Encouragé par le rayonnement intense de l'astre solaire, Agar combattait avec rage contre un mannequin de paille sèche à l'aide d'une épée taillée dans un bois sombre. Le visage perlé de sueur et les muscles brulants de l'effort, le jeune homme poussa un cri guerrier en abattant son arme factice dans le poitrail de sa cible.

Au même moment, les trompettes entamèrent leur chant, souhaitant la bienvenue aux soldats passant la herse relevée. Agar stoppa son entrainement, curieux de savoir si son père faisait partie des arrivants. Cependant, lorsqu'il aperçut le groupe, son regard s'ancra sur deux personnes à la peau claire au milieu des darlenien. Parmi ces deux intrus, une jeune fille. Ses longs cheveux bruns ondulés tombaient jusqu'au milieu de son dos et flottaient légèrement. Ils étaient poussés par une brise qui amenait les vestiges de ses plaintes jusqu'aux oreilles d'Agar. Il lui donnait quelques années de moins que lui, même si, au vu de la distance, il était presque impossible de se fixer sur un âge précis.

- Enfermez moi ça à double tour, ordonna son père tout en poussant le second étranger vers des gardes qui se pressèrent de l'empoigner.

Les iris dorées du jeune homme s'attardèrent sur l'homme aux tresses étranges. Celui-ci se débattait avec hargne pour essayer de rejoindre l'adolescente qu'un soldat emmenait en direction de l'infirmerie de la forteresse safranée.

- Nyha ! Laissez la ! criait l'askanien pendant que les gardes peinaient à le maintenir en place.

Tandis qu'il contemplait la scène avec incrédulité, une main ferme se posa sur son épaule - froissant sa tunique en lin écru - pour l'éloigner des lieux.

- Père ? s'étonna Agar en constatant que du sang coulait de sa tempe droite.

- Ce n'est que superficiel, se contenta-t-il de répondre.
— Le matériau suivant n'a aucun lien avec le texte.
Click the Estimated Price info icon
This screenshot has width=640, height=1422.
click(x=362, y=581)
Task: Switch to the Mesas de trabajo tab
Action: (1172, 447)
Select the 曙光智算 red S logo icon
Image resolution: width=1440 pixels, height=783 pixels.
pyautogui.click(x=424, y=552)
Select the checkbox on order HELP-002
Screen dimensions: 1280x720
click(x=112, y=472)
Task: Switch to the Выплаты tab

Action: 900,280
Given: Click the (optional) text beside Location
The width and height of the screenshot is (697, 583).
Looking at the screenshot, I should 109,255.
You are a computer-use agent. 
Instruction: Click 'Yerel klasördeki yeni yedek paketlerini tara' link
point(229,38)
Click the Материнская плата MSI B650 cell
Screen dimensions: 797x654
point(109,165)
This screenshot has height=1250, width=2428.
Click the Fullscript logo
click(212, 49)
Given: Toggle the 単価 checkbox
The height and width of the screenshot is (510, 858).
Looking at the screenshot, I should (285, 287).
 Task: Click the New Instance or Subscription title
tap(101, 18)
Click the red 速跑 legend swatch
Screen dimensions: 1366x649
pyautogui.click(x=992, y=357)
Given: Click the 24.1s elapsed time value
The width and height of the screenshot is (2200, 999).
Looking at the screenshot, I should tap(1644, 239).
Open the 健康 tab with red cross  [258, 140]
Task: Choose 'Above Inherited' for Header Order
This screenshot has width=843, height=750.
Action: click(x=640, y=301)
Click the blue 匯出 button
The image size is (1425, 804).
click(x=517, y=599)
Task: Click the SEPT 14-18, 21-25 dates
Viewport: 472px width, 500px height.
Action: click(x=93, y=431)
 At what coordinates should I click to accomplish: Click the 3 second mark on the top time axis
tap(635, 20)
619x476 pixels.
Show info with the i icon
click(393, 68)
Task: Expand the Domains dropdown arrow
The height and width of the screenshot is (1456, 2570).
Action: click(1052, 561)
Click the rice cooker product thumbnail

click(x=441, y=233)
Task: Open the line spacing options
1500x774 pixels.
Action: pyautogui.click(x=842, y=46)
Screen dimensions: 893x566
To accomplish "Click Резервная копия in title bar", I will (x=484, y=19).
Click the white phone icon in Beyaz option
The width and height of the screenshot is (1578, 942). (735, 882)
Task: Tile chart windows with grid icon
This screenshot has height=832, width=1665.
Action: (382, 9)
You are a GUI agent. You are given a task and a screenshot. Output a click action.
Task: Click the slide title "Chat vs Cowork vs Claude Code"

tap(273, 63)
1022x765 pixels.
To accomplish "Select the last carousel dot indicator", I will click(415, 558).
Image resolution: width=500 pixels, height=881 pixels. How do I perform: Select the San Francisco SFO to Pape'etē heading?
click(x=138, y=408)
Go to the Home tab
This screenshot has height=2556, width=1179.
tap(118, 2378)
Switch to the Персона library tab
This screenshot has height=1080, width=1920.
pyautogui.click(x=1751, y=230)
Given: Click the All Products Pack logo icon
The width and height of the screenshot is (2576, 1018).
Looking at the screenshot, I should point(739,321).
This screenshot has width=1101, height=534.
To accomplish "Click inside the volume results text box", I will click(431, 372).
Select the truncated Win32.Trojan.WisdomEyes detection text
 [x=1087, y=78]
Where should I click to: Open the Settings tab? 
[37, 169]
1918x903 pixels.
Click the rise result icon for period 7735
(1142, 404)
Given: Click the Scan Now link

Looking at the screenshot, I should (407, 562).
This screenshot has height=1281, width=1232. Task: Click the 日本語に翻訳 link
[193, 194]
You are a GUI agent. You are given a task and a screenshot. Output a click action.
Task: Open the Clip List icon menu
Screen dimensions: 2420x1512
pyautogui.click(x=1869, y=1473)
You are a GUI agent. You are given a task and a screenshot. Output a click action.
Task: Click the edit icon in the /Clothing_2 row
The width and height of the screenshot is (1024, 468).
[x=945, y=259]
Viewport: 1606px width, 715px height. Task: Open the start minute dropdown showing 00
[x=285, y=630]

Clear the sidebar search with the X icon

Agar déglutit, jetant un coup d'œil en arrière pour voir que l'homme à la peau claire était lui aussi couvert de coupures. De toute évidence, un combat avait eu lieu entre eux deux, et son père en était sorti vainqueur, à son grand soulagement.

- Je me charge de lui, reprit son père qui avait suivi son regard. Nous avons besoin de toi pour autre chose.

- Quoi donc ? interrogea Agar dans l'espoir que son père lui confit enfin une mission palpitante, digne d'un vrai soldat.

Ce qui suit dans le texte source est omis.